Work task:
In this exercise, print only the lines from the line with "Task: Click the" to the last line of the data below, inclusive. Any pictures should be left out.

>>

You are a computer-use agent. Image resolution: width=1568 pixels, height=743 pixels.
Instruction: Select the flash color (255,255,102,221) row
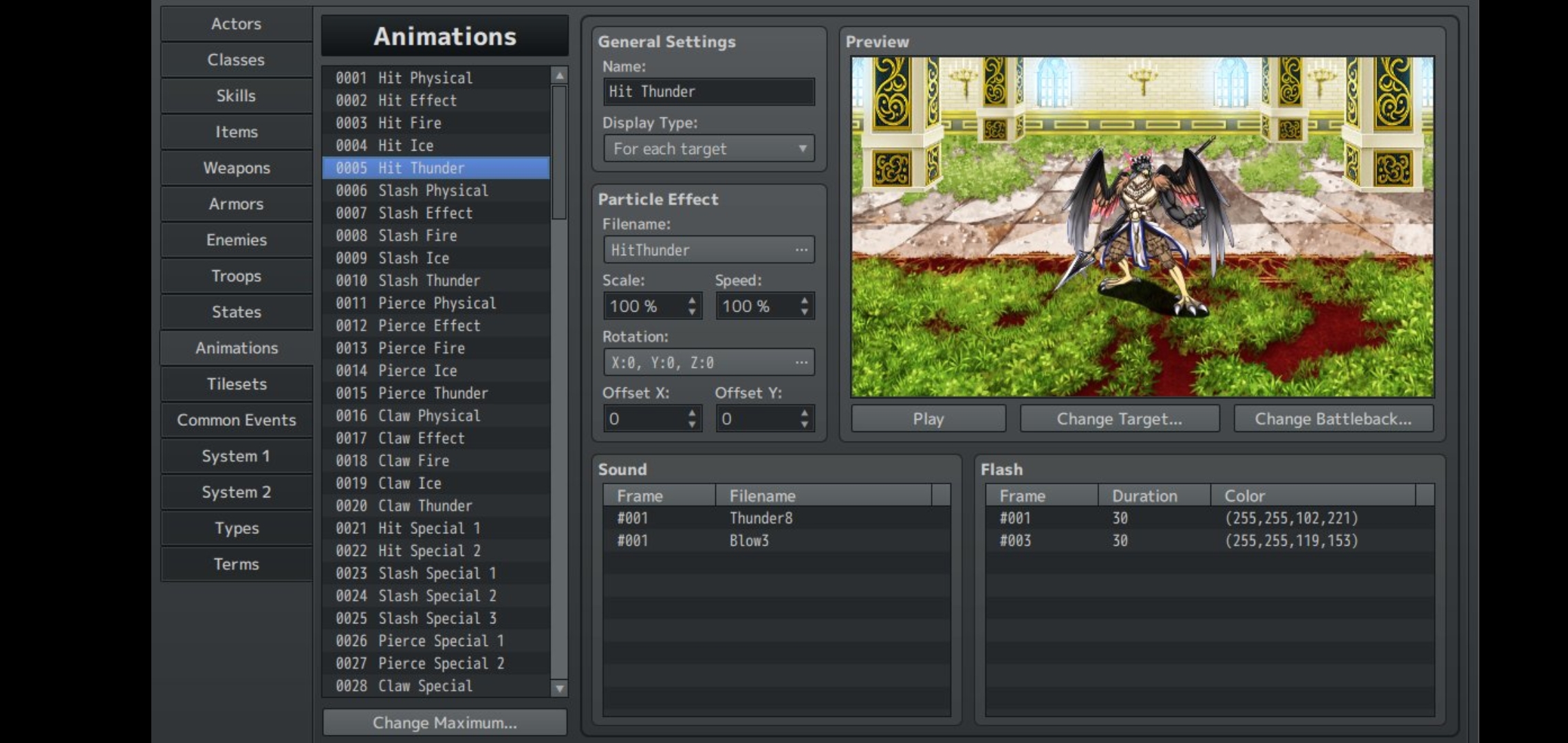[x=1210, y=518]
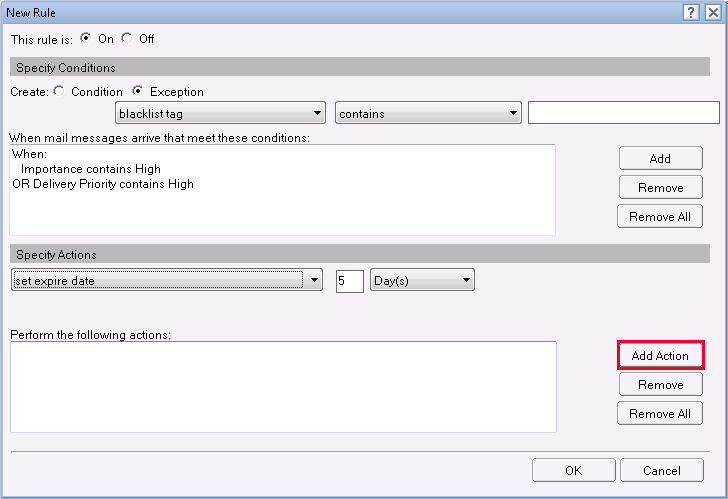Open the blacklist tag dropdown
The image size is (728, 499).
(x=221, y=113)
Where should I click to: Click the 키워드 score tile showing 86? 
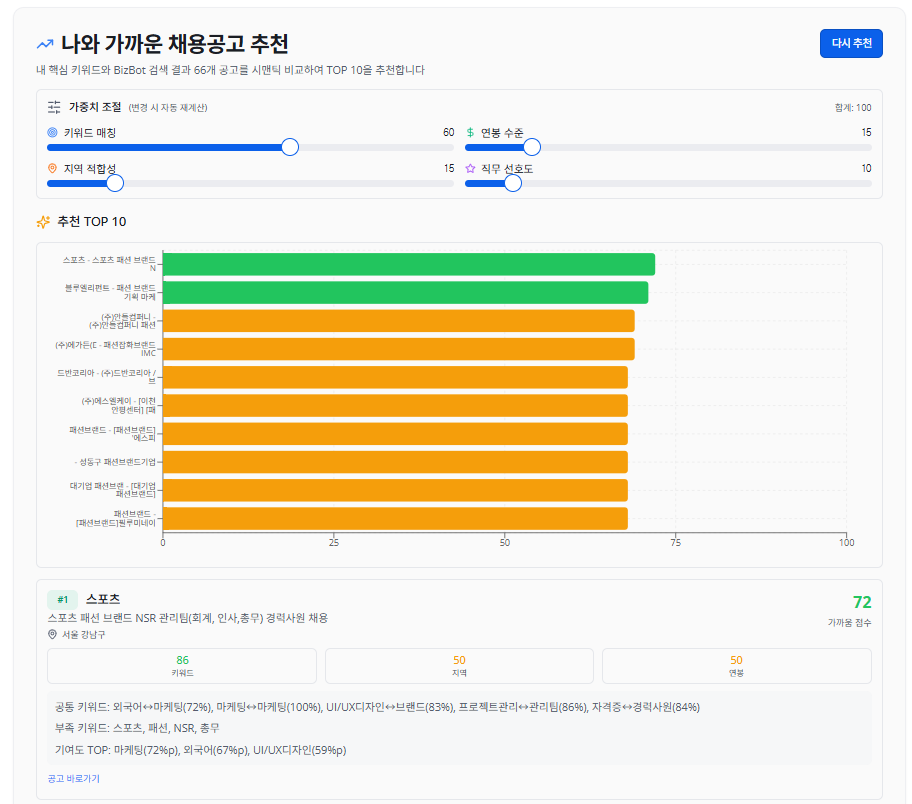(x=182, y=665)
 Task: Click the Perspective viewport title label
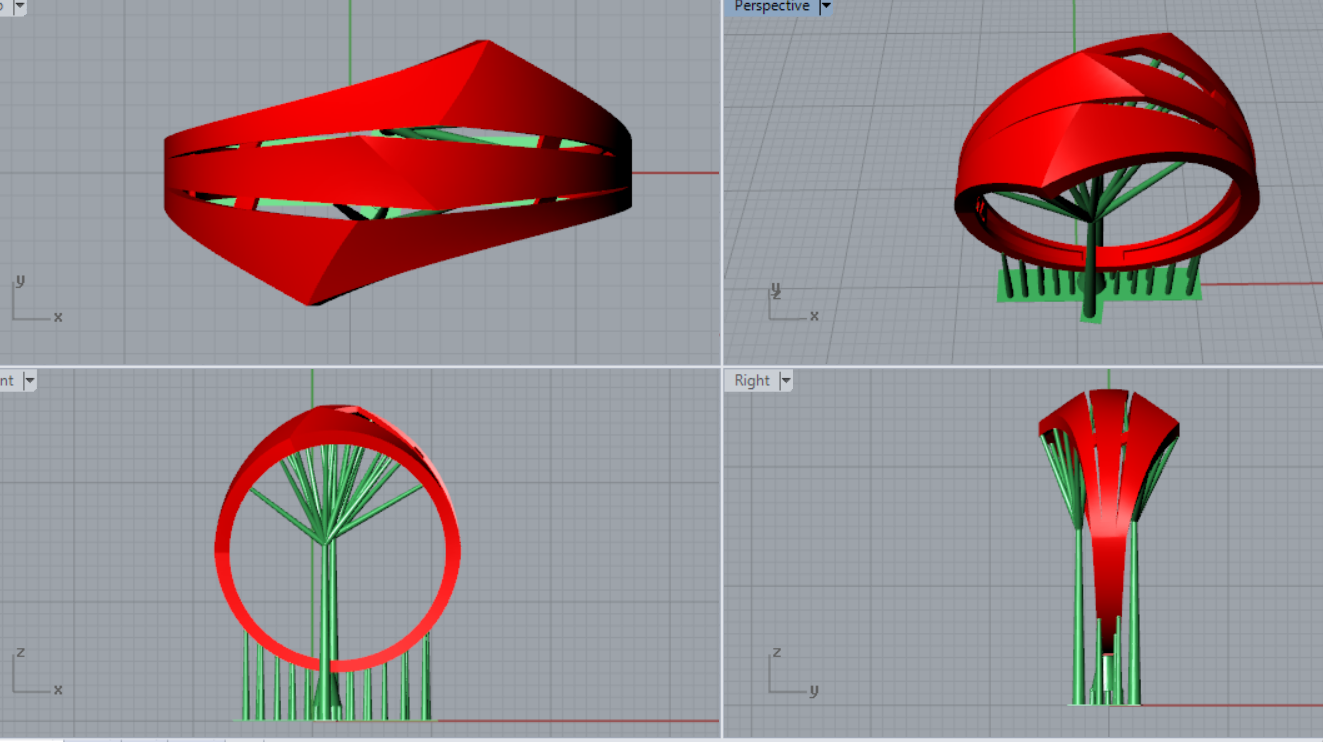tap(771, 6)
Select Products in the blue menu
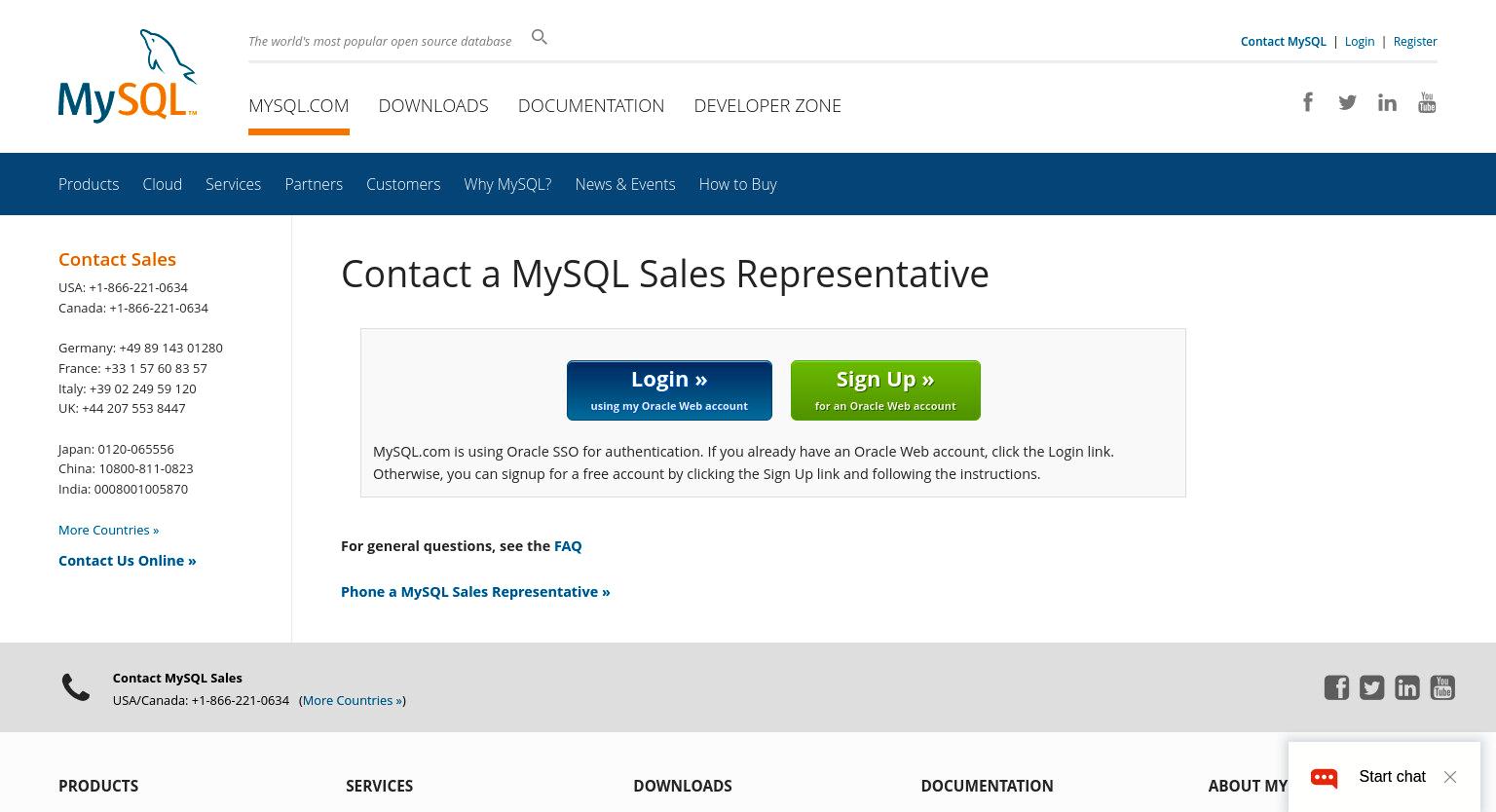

<<

Exercise response:
 Task: Click the Perspective viewport title label
tap(771, 6)
Select Products in the blue menu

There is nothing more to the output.